I am meditating on what life would be like without electricity. When a house has no power, it is pitch dark until power is restored or until a lantern is lit. Before the invention of the light bulb and the innovation of modern electrical wiring, those who would do anything productive after sunset would have to light oil lamps or candles or lanterns to do anything, and even then, the trivial embers fail to match the brightness of the day’s sun.
There is something powerful about this contrast between darkness and light. Many have called darkness the absence of light. And they’re not wrong. Light comes from energy, and it produces heat. Light is a force that acts on whatever it touches, to warm it or help provide the ability to see.
Darkness, on the other hand, is not a thing per se; it does not act on objects. Darkness just is. It is the default state of creation. Before God commanded light to exist, darkness was all one could have seen.
Darkness Hides
Darkness thrives where light does not inhabit, and where darkness thrives, so does chaos. That is why Scripture frequently associates evil and death with darkness and, conversely, goodness and life with light.

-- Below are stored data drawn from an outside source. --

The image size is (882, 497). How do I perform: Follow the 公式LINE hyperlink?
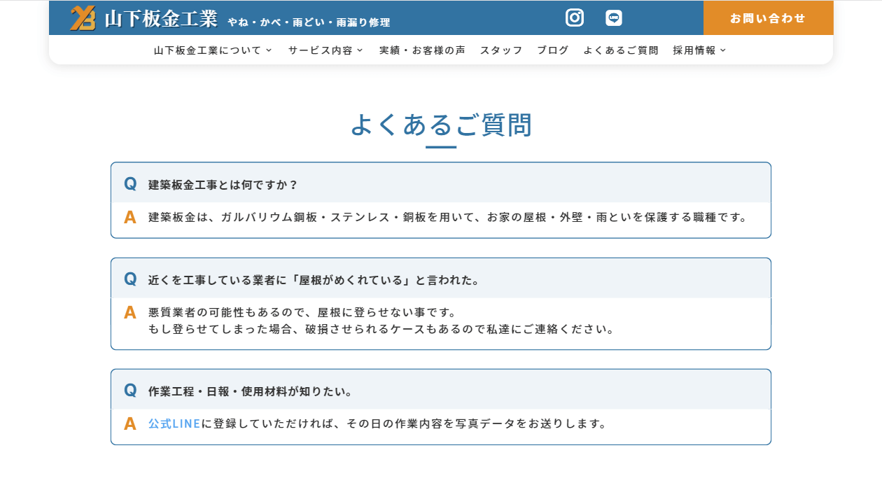pyautogui.click(x=174, y=424)
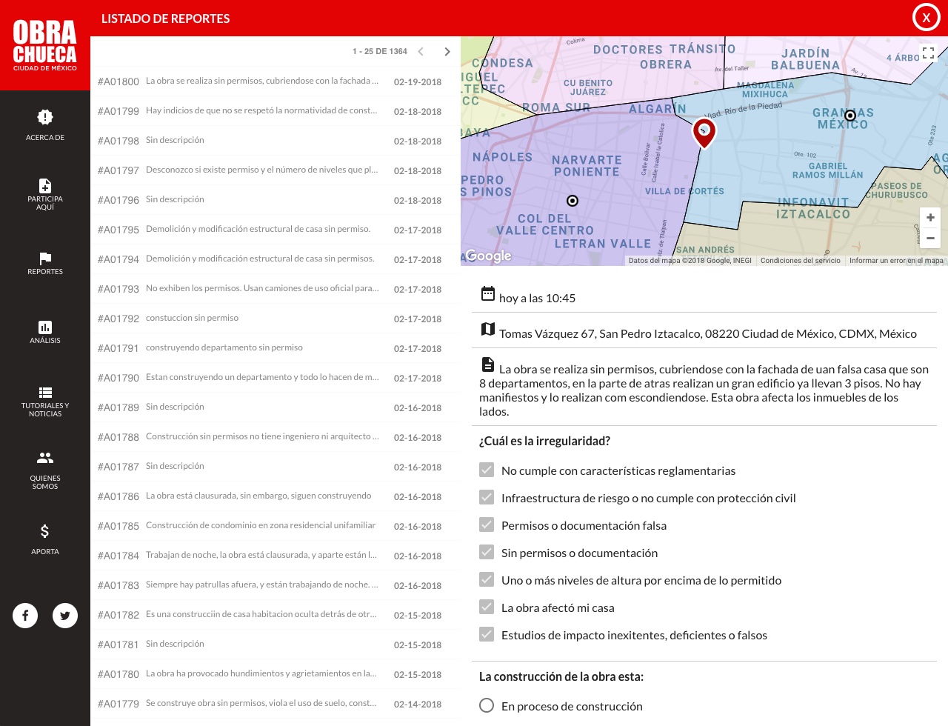Go to previous page of reports

pos(421,51)
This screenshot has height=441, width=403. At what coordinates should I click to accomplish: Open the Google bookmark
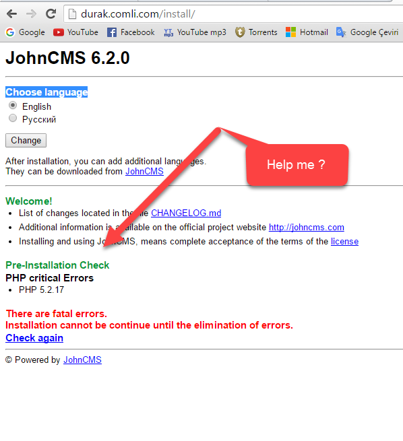pos(25,32)
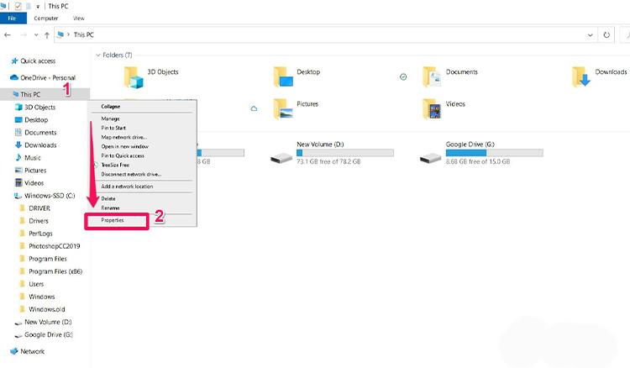Open the Videos folder icon

click(x=433, y=109)
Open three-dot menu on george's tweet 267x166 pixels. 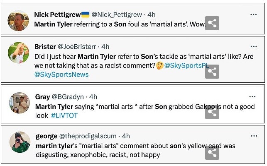click(254, 136)

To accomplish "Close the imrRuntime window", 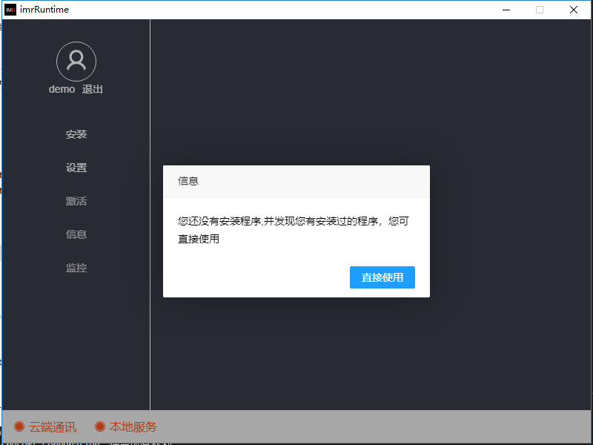I will 574,10.
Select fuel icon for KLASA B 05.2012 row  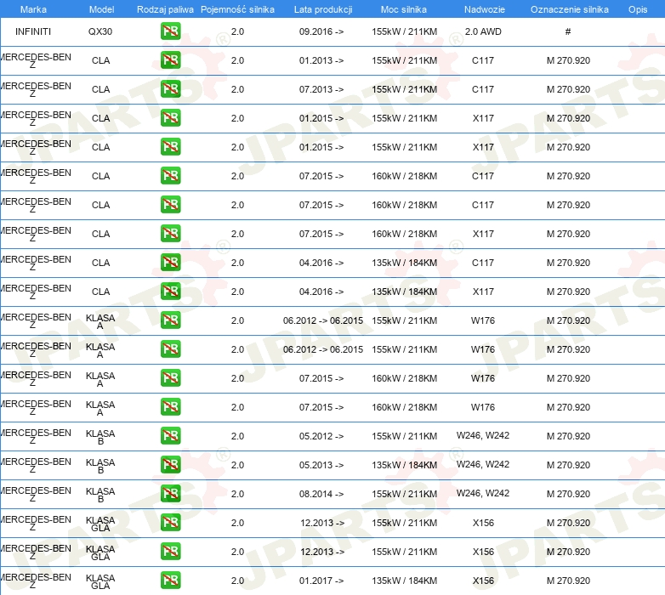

Jesus uses this imagery in his concluding words to Nicodemus:
“And this is the judgment: the light has come into the world, and people loved the darkness rather than the light because their works were evil. For everyone who does wicked things hates the light and does not come to the light, lest his works should be exposed. But whoever does what is true comes to the light, so that it may be clearly seen that his works have been carried out in God” (John 3:19-21).
The way verse 19 begins has confused me since I first paid attention to this verse in Bible College, but something clicked when I read a couple verses back and look at the original language. Verses 17-18 say, “For God did not send his Son into the world to condemn the world, but in order that the world might be saved through him. Whoever believes in him is not condemned, but whoever does not believe is condemned already, because he has not believed in the name of the only Son of God.”
“Condemn” is a legal word referring to a judge’s sentence given to a law breaker. It is the same word used when Jesus says not to judge in Matthew 7:1. Some translations of John 3 even use the word “judge” in place of “condemn.” So Jesus says that his first advent was not to judge the world, but he also says they are already judged who do not believe in him.
Then he begins verse 19 by saying, “This is the judgment.” It is the noun form of the verb we have been discussing. It could also be translated as “this is the condemnation” or “this is the verdict,” as the New International Version renders it. In other words, these are the charges in heaven’s court room against the world that does not believe in Jesus: “The light has come into the world, and people loved the darkness rather than the light because their works were evil” (verse 19).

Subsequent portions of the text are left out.